7
Conclusion
The perception of beauty continually varies over time. Nowadays, facial beauty is based more on today’s “make-up” than on natural beauty. However, in our generation, among the facial criteria of beauty, a perfect smile has become a major feature and offers many advantages for the person wearing the smile.
Every individual has unique facial characteristics, including those of their smiles. According to the definition of esthetics, a smile is something very personal, relating directly to that person’s facial structure, gender, style, and character. Esthetic dentists should not be limited or restricted by specific requirements but, rather, should consider them as useful guidelines for creating a smile that best suits that particular patient’s personal needs.
Clinicians can no longer content themselves with purely practical procedures. Esthetics must be taken into account in comprehensive oral therapy. Due to this paradigm shift, esthetic dentistry can now deliver increasingly predictable and natural results. Not only that, but a more complete understanding of the components behind an esthetic smile – precise anatomical, functional, and biological integration – has caused clinicians to make achieving this precision a prerequisite for any successful treatment. The latest trends in dentistry tend toward minimally invasive options that will cause the least possible tissue disruption. This is challenging, but well worth the effort.

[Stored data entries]
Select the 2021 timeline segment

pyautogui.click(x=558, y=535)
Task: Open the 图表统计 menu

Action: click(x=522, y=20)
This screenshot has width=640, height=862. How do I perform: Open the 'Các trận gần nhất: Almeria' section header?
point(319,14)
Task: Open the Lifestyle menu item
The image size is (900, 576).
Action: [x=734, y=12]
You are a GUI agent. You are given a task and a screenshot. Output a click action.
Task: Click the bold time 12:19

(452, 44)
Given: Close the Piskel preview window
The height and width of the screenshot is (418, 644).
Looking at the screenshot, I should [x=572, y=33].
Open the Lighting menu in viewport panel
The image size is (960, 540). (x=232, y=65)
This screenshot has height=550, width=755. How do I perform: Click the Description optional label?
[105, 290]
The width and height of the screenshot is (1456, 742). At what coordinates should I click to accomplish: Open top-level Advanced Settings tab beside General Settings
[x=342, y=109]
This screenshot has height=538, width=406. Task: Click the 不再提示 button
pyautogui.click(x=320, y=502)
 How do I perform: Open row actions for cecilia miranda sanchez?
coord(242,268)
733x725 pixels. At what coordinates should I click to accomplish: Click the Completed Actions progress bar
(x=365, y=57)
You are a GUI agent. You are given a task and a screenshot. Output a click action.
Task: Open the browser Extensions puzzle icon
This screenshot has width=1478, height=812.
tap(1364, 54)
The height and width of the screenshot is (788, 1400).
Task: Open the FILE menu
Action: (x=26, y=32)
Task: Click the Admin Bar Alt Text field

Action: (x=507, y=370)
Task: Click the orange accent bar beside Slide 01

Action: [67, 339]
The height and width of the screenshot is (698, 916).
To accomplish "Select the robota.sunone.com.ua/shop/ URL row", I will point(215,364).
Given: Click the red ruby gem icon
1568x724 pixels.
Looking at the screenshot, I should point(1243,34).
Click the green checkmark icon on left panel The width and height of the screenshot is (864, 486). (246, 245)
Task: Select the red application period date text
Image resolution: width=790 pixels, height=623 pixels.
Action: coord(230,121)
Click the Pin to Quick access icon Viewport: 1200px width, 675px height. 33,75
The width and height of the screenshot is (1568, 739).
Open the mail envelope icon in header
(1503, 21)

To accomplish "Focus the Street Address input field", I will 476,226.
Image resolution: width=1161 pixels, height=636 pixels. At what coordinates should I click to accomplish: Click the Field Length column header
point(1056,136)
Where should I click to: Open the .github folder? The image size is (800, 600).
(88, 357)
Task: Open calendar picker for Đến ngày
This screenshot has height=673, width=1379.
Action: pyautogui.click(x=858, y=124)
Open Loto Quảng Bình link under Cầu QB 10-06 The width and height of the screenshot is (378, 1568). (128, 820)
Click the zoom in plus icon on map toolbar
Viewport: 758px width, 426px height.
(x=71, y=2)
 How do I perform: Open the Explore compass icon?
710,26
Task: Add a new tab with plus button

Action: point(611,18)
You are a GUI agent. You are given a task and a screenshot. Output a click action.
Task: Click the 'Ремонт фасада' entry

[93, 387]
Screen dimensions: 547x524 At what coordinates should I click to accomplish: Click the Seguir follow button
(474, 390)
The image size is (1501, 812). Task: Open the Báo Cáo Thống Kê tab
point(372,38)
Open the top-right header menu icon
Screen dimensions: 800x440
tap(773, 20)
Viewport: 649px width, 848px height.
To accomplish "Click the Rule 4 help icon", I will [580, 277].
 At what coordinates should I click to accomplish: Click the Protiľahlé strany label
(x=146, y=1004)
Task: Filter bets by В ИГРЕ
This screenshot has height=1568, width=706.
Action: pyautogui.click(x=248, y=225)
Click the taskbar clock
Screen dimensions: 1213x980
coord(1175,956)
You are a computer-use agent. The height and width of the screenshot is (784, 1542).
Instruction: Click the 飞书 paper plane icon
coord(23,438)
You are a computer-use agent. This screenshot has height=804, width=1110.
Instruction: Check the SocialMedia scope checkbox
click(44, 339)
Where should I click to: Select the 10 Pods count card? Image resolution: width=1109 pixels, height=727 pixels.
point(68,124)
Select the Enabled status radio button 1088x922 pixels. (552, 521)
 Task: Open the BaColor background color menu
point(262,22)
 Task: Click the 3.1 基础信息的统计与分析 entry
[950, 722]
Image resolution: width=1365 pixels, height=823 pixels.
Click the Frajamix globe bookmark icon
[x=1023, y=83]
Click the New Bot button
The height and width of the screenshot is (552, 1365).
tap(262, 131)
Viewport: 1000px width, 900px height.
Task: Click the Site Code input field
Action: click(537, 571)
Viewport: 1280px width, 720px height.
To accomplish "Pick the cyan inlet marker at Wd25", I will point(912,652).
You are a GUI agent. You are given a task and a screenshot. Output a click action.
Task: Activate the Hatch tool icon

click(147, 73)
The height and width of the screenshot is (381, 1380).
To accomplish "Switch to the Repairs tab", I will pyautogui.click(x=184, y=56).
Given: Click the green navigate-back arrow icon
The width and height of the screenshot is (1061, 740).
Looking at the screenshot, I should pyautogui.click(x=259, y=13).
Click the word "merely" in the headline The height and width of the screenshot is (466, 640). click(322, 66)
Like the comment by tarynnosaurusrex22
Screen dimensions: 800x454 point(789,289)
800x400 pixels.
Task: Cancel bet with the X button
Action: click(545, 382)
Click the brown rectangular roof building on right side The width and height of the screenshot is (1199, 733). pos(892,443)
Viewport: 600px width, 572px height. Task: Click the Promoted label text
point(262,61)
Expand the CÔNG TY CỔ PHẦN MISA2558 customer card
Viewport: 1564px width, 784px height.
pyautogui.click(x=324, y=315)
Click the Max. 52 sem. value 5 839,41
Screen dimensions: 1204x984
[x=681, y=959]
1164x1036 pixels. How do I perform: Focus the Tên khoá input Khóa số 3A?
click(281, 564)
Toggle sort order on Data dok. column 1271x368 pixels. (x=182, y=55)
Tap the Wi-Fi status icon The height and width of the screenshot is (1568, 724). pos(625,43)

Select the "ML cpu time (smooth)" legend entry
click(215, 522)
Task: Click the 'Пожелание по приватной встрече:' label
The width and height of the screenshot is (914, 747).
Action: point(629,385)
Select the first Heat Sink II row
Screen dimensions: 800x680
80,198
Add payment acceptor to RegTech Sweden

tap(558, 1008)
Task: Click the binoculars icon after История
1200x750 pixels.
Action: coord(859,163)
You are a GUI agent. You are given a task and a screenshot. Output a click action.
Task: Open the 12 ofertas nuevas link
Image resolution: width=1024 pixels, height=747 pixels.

#### About this exercise:
Render into Spanish this sentence from the conclusion on smile esthetics: "The perception of beauty continually varies over time."

#### Solution:
La percepción de la belleza varía continuamente con el paso del tiempo.